Les citoyens avaient été évacués vers d'autres villages alliés pour leur sécurité. Larya avait d'abord été réticente à aller aussi loin, mais les détails des plans de Saga jusqu'à présent pour ouvrir les portes lui avait fait réaliser que garder de larges populations autour de celles-ci ne faisaient que servir ses desseins. Même garder les soldats dans les environs était risqué, mais eux au moins avaient la possibilité de se défendre.

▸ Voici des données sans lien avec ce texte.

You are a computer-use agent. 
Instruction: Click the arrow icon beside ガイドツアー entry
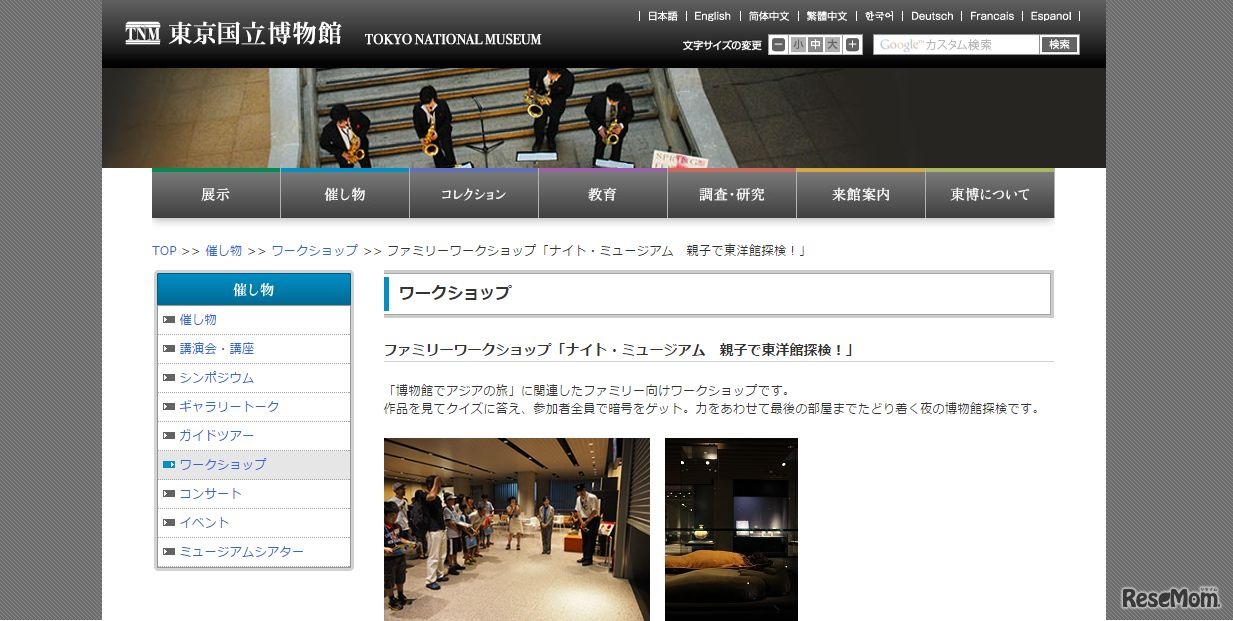click(168, 435)
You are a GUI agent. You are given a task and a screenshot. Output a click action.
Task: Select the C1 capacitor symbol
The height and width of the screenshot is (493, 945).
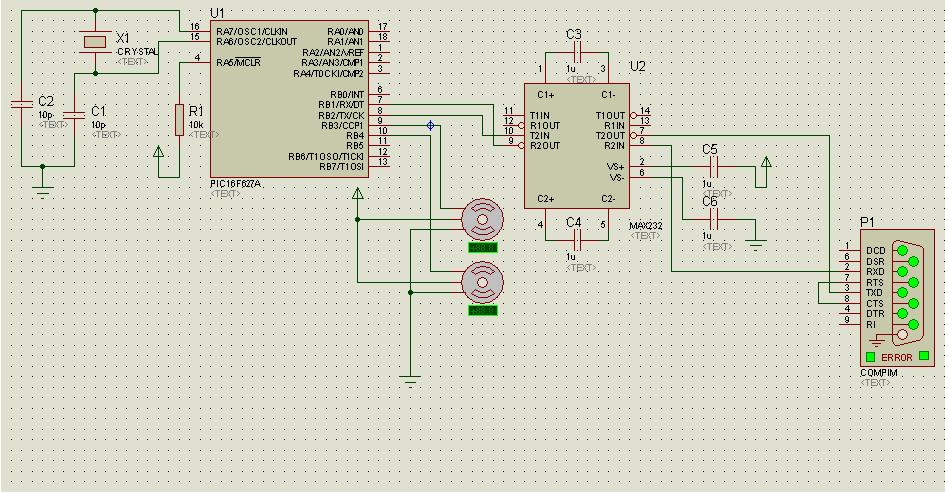tap(73, 116)
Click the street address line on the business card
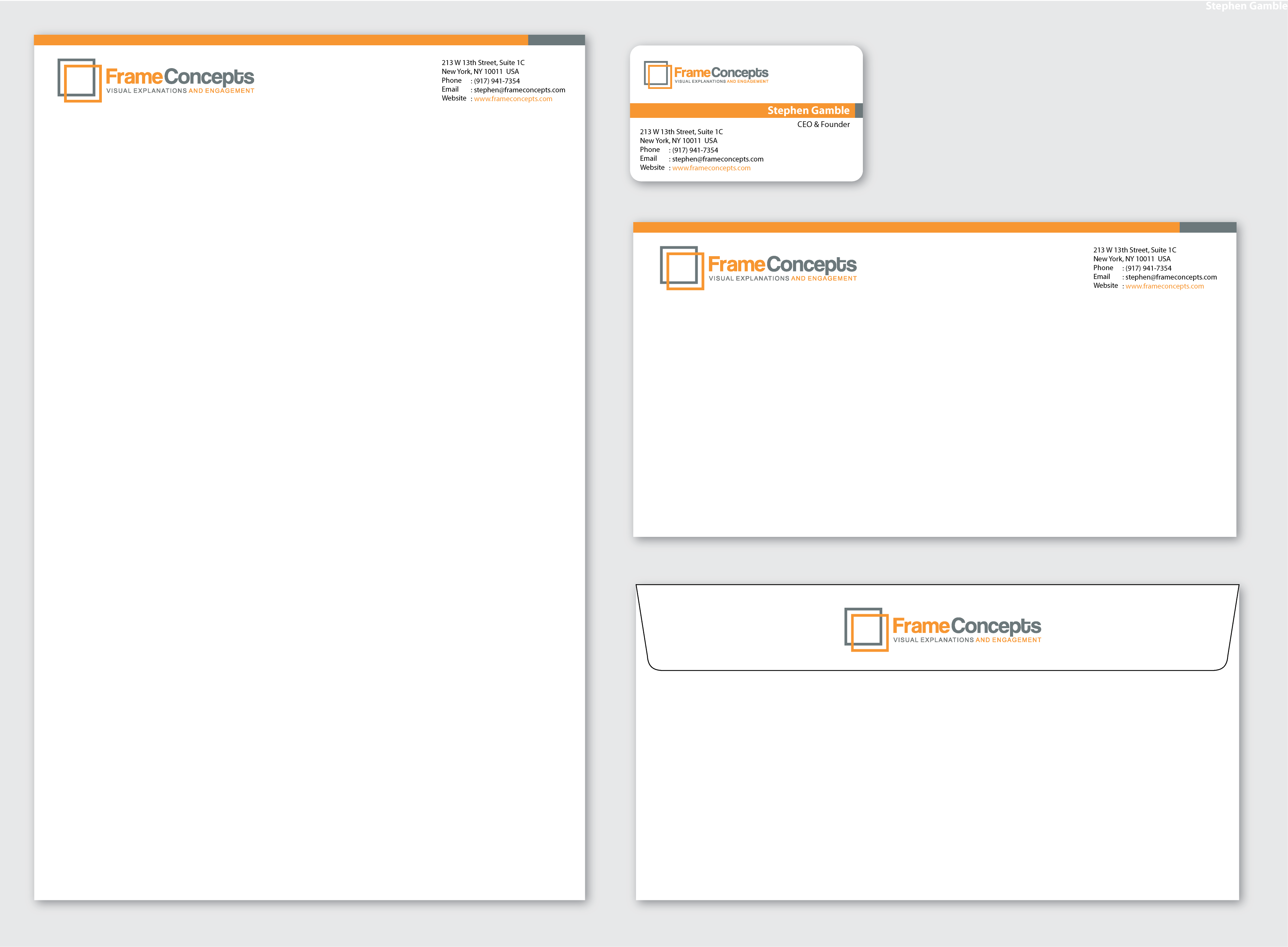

Quand Farca mentionna qu'elle pouvait produire de larges quantités de gaz soporifique avec de l'aide, principalement celle de Lorelya, un laboratoire fut improvisé. On y travaillait sans relâche, créant des fioles à briser pour neutraliser l'ennemi sans prendre leur vie, déjouant un des potentiels plans de secours de l'arcaniste. Certains notables critiquèrent l'utilisation d'alchimie mais furent ignorés dans l'urgence de la situation.
Des troupes envoyées par d'autres tribus elfiques rejoignirent le village petit-à-petit, créant une vaste armée qui fut éparpillée aux quatre coins de a forêt. Cette formation étendue permettait de surveiller le plus de territoires possibles et réduisait le nombre de soldats au-dessus de la porte. Les échanges entre le village et chaque bataillon furent assurés par le déploiement de plus de cents messagers qui se relayaient sans cesse pour que les ordres et les informations.
Toutes les forges et ateliers du village tournaient à toutes les heures de la journée, produisant flèches, armes et armures à foison. Un réseau de ravitaillement fut organisé en prévision d'un combat prolongé.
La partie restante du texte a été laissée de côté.